“It wasn’t like that,” I said.
“Probably saying he was shell-shocked from the war,” my grandfather went on.
“But he wasn’t in the war. That’s part of the story. He was living over in Woodlawn the whole time.” Despite my incredulity while listening to Peter tell the tale, I found I had not only relayed the story with as much excitement and authenticity as I could muster, but I suddenly believed it wholeheartedly.
“Like in Vietnam,” my grandfather continued, not hearing me. “That whole Agent Orange fiasco. Everybody’s always looking for an out, looking to blame someone else for their problems. Don’t you think there was enough to complain about in the South Pacific? But you don’t hear me complaining, do you? And if you can’t blame the war, you blame your parents, your upbringing. Or the music you listen to.”
“But he wasn’t in the war,” I reiterated. “He—”
“Who?” My grandfather drew his wiry eyebrows together.
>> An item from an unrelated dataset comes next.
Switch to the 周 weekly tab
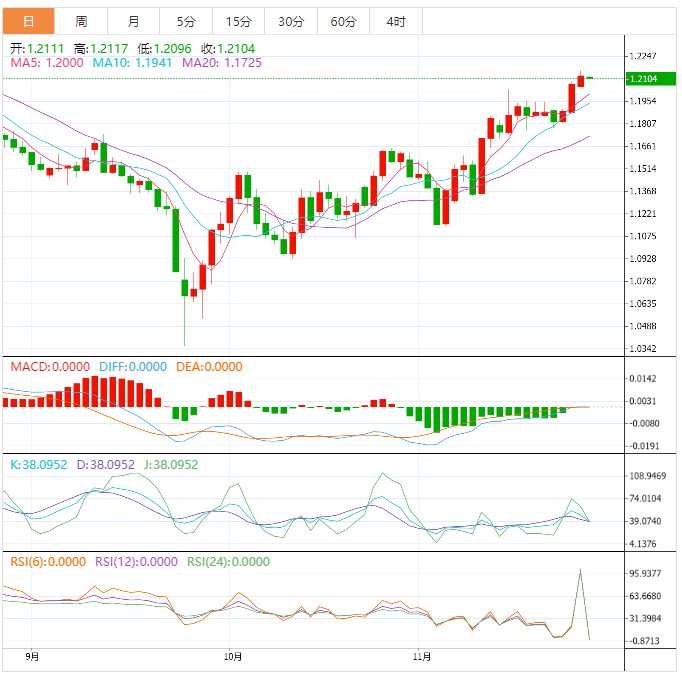[x=81, y=21]
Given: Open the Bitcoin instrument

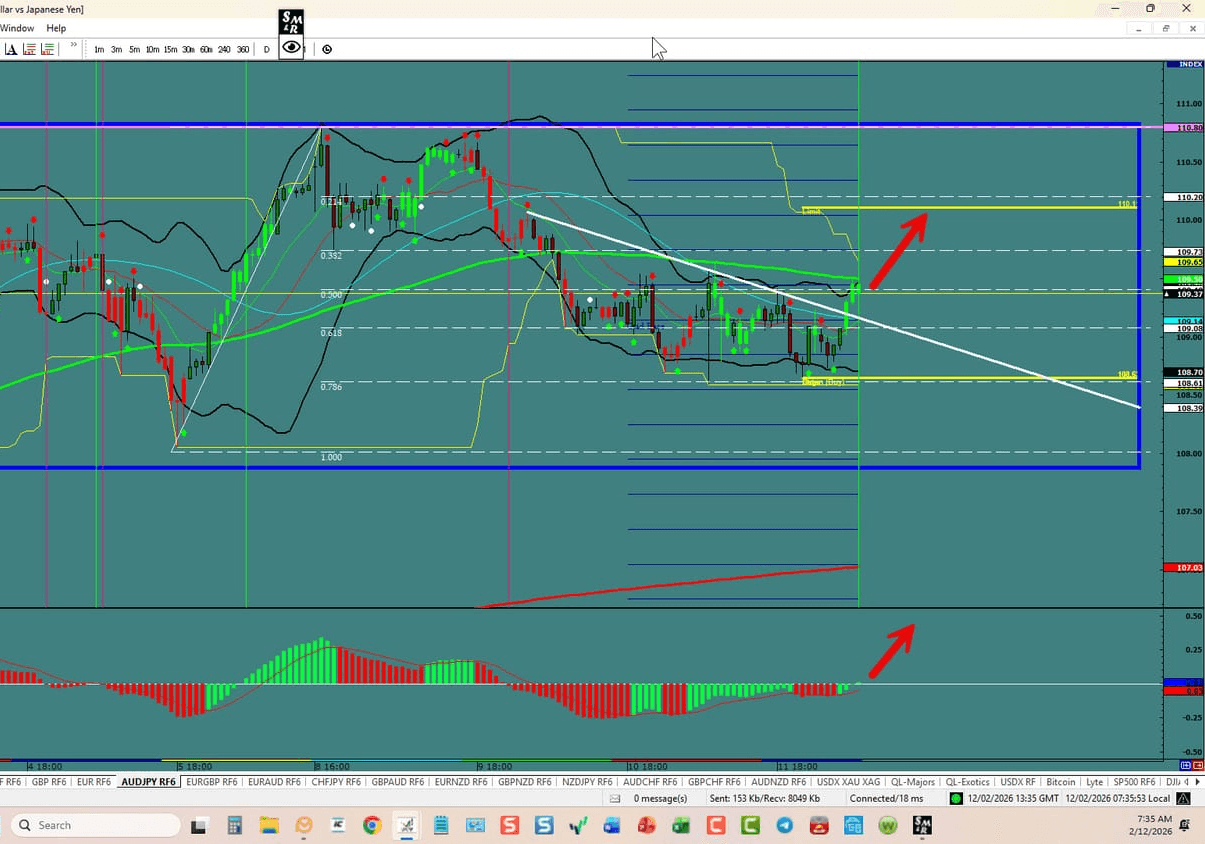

He looked like someone suddenly asked to solve a complex math problem. “Who’s that?”
“The guy who came to my school.”
“What guy is this?” he said, though the corner of his mouth curled into a smile. He had been playing with me after all.
I laughed and said, “Forget about it.”
Headlights rolled down Worth Street, which prompted my grandmother to spring up from her chair and stare out the window. She continued to watch even after it was evident it was not my father.
“I’m going out tonight,” I said finally.
“Oh? Where’s that?” asked my grandmother.
“Peter’s house.” It was a lie. I didn’t like lying to my grandparents, but I couldn’t tell them that we were all going down to the docks to watch Michael Sugarland sink the homecoming cow.
“You want me to give you a ride?” my grandfather offered. He was always concerned about me walking around at night, even before the disappearances.
“That’s okay. I’ll take my bike.”
Despite the fact that I was fifteen and a half, which meant I was old enough to have my learner’s permit, my father had made the executive decision that I was still too irresponsible to have anything of the sort. I knew I faced a whole new battle once I turned sixteen and was legally eligible for my driver’s license.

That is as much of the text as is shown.